Task to complete
Print the entries again word for word, starting at the line that contains "Image resolution: width=448" and stopping after the line that contains "This screenshot has height=493, width=1000.".
■ ■ ■ ■
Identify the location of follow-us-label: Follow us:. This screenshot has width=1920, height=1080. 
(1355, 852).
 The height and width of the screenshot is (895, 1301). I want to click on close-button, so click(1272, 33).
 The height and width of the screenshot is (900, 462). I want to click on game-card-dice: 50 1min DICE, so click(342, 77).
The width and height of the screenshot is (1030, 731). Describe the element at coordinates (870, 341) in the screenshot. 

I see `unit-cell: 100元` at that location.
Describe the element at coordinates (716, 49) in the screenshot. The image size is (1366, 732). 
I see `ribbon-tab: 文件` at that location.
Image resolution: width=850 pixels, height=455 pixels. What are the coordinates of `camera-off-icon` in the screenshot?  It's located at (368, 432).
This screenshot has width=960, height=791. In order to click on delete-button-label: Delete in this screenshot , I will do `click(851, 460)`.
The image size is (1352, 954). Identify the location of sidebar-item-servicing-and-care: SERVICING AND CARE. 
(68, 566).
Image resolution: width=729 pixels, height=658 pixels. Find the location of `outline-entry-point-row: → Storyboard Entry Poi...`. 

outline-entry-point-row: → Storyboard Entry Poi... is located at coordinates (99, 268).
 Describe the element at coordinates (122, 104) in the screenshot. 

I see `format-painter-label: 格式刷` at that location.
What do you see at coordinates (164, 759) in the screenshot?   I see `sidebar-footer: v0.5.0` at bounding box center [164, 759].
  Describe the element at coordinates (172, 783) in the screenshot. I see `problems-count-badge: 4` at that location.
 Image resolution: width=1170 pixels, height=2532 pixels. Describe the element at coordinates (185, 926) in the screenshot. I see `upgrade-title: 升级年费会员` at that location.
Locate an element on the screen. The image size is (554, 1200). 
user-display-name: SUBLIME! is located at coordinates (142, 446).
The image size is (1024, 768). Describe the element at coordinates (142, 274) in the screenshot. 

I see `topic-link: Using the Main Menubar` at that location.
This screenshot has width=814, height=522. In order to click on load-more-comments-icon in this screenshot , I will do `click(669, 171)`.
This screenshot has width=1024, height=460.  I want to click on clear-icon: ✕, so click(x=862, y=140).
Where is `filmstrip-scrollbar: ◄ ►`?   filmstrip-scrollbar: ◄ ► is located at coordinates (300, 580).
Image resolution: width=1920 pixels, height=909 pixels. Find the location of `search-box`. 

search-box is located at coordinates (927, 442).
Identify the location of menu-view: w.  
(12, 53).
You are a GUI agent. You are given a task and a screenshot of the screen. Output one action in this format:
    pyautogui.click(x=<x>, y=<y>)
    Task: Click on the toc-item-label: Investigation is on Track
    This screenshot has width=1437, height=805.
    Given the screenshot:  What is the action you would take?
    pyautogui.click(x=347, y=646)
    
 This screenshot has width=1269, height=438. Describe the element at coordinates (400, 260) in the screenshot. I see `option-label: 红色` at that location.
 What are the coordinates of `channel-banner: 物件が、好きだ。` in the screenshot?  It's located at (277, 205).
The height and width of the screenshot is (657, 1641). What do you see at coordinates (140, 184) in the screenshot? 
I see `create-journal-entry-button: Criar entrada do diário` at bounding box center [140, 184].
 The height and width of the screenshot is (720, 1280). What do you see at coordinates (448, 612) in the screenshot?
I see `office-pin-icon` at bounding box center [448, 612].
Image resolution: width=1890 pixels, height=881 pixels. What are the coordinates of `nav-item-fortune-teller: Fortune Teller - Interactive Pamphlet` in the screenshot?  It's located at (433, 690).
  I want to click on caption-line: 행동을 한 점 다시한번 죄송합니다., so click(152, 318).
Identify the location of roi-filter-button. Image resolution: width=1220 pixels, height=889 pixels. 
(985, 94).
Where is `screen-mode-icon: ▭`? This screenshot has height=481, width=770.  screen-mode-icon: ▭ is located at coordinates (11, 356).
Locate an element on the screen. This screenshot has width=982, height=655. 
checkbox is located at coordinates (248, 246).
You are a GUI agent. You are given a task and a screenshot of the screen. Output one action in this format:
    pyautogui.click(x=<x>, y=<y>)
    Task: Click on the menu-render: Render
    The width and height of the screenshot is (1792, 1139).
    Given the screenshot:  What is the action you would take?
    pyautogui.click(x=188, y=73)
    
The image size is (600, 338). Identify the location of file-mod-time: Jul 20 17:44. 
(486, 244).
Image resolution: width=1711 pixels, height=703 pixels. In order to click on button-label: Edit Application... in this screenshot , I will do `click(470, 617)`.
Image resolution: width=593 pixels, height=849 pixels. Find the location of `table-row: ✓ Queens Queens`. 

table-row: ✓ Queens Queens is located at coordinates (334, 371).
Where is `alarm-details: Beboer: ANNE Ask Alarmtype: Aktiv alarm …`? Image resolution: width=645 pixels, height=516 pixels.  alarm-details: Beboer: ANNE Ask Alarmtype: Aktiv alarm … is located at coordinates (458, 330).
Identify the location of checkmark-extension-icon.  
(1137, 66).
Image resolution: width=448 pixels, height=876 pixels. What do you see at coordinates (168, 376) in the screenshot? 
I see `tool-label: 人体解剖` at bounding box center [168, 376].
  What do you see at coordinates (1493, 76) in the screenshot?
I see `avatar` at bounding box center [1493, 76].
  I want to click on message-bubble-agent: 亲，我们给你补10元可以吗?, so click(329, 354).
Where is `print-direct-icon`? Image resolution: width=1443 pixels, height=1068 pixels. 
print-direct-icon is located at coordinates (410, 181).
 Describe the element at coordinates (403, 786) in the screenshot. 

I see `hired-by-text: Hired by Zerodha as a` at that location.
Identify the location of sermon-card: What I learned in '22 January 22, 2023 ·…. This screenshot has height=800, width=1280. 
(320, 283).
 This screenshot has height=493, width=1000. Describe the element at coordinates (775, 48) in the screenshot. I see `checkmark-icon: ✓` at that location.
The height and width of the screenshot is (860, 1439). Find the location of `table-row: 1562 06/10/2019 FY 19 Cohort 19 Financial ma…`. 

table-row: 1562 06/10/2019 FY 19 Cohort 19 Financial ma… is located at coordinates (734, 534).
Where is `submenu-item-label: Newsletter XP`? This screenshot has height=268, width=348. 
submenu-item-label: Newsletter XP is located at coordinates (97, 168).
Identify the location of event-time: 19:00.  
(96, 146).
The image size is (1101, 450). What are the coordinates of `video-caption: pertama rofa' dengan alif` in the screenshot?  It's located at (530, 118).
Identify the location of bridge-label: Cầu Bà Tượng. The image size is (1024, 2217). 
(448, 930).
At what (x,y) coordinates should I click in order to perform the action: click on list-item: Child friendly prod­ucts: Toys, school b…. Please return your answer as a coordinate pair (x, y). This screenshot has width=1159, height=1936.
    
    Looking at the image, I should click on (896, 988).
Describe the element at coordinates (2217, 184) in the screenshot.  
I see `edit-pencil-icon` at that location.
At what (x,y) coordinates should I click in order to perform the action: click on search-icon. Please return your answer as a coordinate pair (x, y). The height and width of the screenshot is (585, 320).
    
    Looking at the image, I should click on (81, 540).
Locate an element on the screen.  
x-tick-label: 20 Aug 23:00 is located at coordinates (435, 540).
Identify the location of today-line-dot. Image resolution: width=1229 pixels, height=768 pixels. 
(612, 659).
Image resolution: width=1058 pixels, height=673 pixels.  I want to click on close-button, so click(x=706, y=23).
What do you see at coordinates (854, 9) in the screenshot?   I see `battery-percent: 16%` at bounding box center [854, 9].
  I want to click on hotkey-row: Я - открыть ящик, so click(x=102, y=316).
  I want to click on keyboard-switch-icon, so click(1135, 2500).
■ ■ ■ ■
Solution below
Image resolution: width=448 pixels, height=876 pixels. What do you see at coordinates (168, 376) in the screenshot? 
I see `tool-label: 人体解剖` at bounding box center [168, 376].
  What do you see at coordinates (1493, 76) in the screenshot?
I see `avatar` at bounding box center [1493, 76].
  I want to click on message-bubble-agent: 亲，我们给你补10元可以吗?, so click(329, 354).
Where is `print-direct-icon`? Image resolution: width=1443 pixels, height=1068 pixels. 
print-direct-icon is located at coordinates (410, 181).
 Describe the element at coordinates (403, 786) in the screenshot. 

I see `hired-by-text: Hired by Zerodha as a` at that location.
Identify the location of sermon-card: What I learned in '22 January 22, 2023 ·…. This screenshot has height=800, width=1280. 
(320, 283).
 This screenshot has height=493, width=1000. Describe the element at coordinates (775, 48) in the screenshot. I see `checkmark-icon: ✓` at that location.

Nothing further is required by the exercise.